Team Structure and Ramp Labs

Ramp’s organization includes both a production-focused Applied AI team and Ramp Labs, which serves as a playground for experimental ideas. Ramp Sheets itself originated in and continues to be developed within Ramp Labs, serving as a testbed for techniques that might later be productionized or applied elsewhere.

The hiring philosophy for Ramp Labs focuses on people with distinct spikes in specific areas that might not fit standard Applied AI roles. Examples include someone with deep interpretability expertise or an engineer with experience running an RL startup who wanted to conduct RL experiments. This “spikey” hiring approach allows Ramp to maintain research capabilities without requiring every team member to be a generalist.
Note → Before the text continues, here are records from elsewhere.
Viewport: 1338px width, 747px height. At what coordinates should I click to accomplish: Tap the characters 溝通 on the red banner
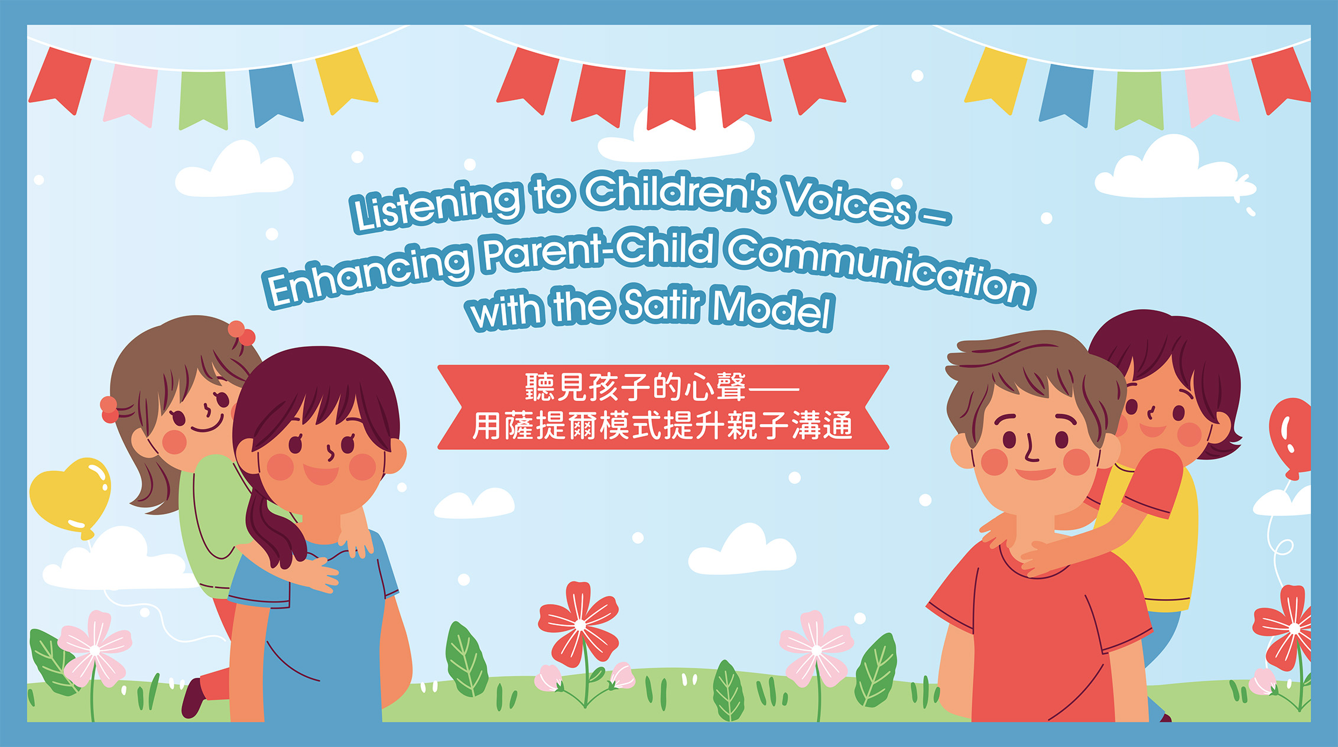pyautogui.click(x=822, y=425)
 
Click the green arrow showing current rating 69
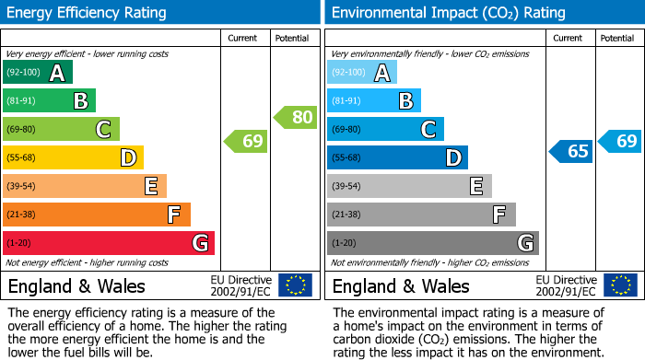point(245,141)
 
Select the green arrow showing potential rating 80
point(295,117)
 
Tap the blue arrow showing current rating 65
point(570,151)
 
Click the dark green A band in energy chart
point(38,73)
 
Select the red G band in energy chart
point(109,243)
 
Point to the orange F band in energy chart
point(97,215)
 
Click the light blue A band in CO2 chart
point(362,73)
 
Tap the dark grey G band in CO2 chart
point(433,243)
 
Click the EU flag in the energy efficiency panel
point(295,285)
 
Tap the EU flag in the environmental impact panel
point(620,285)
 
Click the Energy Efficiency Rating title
point(88,13)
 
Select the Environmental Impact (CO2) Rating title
point(448,13)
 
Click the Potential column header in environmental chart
point(617,38)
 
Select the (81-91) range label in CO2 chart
point(347,101)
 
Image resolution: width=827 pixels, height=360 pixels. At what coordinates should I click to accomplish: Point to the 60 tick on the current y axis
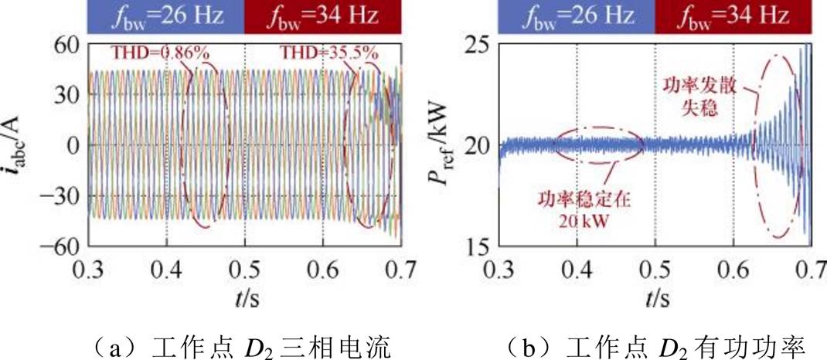[x=67, y=46]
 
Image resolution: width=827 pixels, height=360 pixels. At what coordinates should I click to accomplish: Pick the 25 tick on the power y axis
[x=480, y=46]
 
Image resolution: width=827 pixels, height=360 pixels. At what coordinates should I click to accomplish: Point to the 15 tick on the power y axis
[x=480, y=246]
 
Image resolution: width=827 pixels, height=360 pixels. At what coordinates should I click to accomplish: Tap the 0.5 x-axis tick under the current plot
[x=244, y=270]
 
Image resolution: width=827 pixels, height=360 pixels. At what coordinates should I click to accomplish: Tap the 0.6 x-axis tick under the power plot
[x=733, y=270]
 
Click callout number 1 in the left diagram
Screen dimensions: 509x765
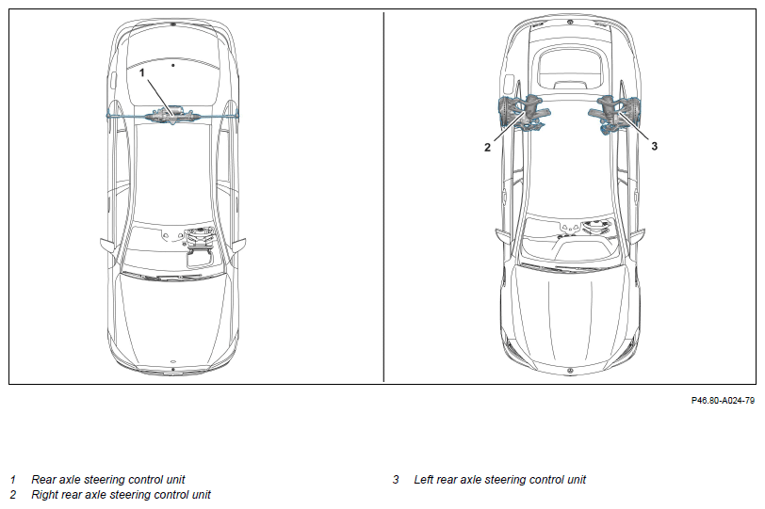tap(142, 72)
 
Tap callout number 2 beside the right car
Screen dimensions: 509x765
tap(487, 147)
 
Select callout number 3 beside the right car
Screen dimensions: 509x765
tap(654, 147)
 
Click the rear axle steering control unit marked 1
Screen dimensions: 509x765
tap(173, 116)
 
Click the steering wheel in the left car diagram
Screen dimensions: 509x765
tap(201, 239)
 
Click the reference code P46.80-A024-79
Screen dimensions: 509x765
tap(723, 400)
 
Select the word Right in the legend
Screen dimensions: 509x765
tap(46, 495)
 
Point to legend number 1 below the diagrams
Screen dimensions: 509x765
tap(13, 480)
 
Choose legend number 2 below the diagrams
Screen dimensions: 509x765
tap(13, 495)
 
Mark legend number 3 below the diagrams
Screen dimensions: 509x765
tap(397, 480)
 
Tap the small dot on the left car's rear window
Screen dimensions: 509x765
tap(173, 65)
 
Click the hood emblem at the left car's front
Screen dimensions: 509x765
tap(173, 361)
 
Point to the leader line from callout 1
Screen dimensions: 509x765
tap(155, 92)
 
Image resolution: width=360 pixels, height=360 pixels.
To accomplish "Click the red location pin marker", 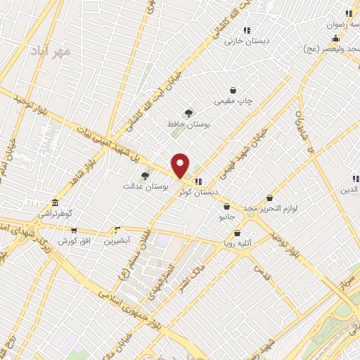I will pos(181,165).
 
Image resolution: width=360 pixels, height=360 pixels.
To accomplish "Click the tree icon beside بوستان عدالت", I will pos(145,176).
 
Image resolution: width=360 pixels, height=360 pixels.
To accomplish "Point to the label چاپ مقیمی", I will pos(233,101).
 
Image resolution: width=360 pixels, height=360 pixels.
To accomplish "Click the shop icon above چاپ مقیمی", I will pos(233,90).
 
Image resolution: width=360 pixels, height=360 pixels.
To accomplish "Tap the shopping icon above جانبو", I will pos(227,207).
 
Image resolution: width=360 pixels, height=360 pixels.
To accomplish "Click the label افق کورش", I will pos(72,241).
For the broader Applied AI team, Ramp looks for what they describe as high agency and steep learning curves - people who might not have specific experience in an area but demonstrate the ability to rapidly acquire new skills. Practical experience building LLM systems used in production is valued, as is emerging intuition about evaluation and environment building.

The team particularly values engineers who have started developing judgment about when different evaluation approaches are appropriate - when to invest in exhaustive task lists with detailed rubrics versus when lighter-weight approaches suffice. This meta-level understanding of LLMOps tradeoffs appears to be a key competency Ramp looks for.

Architectural Philosophy and Tradeoffs

Throughout the case study, several broader architectural philosophies emerge. Ramp consistently favors transparency and auditability over black-box efficiency, as evidenced by the choice to use explicit spreadsheet operations rather than opaque code generation. They’re willing to accept potential performance costs if it builds user trust.

The team demonstrates empirical pragmatism, running many small experiments and discarding approaches that don’t work rather than committing to theoretical best practices. The “ship of Theseus” evolution of their agent SDK illustrates this - they started with off-the-shelf tooling but weren’t precious about replacing components as requirements evolved.

There’s also a clear progression from internal tooling to external product, with the process mining origins informing but not constraining the final product design. Ramp recognized that internal users with well-defined processes needed different features than early-stage companies building from scratch, and they adapted accordingly.

The sandbox architecture reflects careful thinking about state management and isolation. By spinning up fresh sandboxes for each action rather than maintaining persistent environments per session, they avoid entire classes of state pollution bugs while accepting the overhead of environment creation.

Finally, the integration of research and production work through Ramp Labs, with bidirectional flow of ideas between experimental and production systems, represents a mature approach to innovation in LLM systems. Techniques developed in production inform research directions, while research insights gradually migrate into production systems when they prove valuable.

This case study ultimately demonstrates sophisticated LLMOps practices across the full stack - from agent architecture and tool design through evaluation, monitoring, and continuous improvement, while maintaining a research capability that pushes on fundamental techniques even when immediate production applicability is unclear.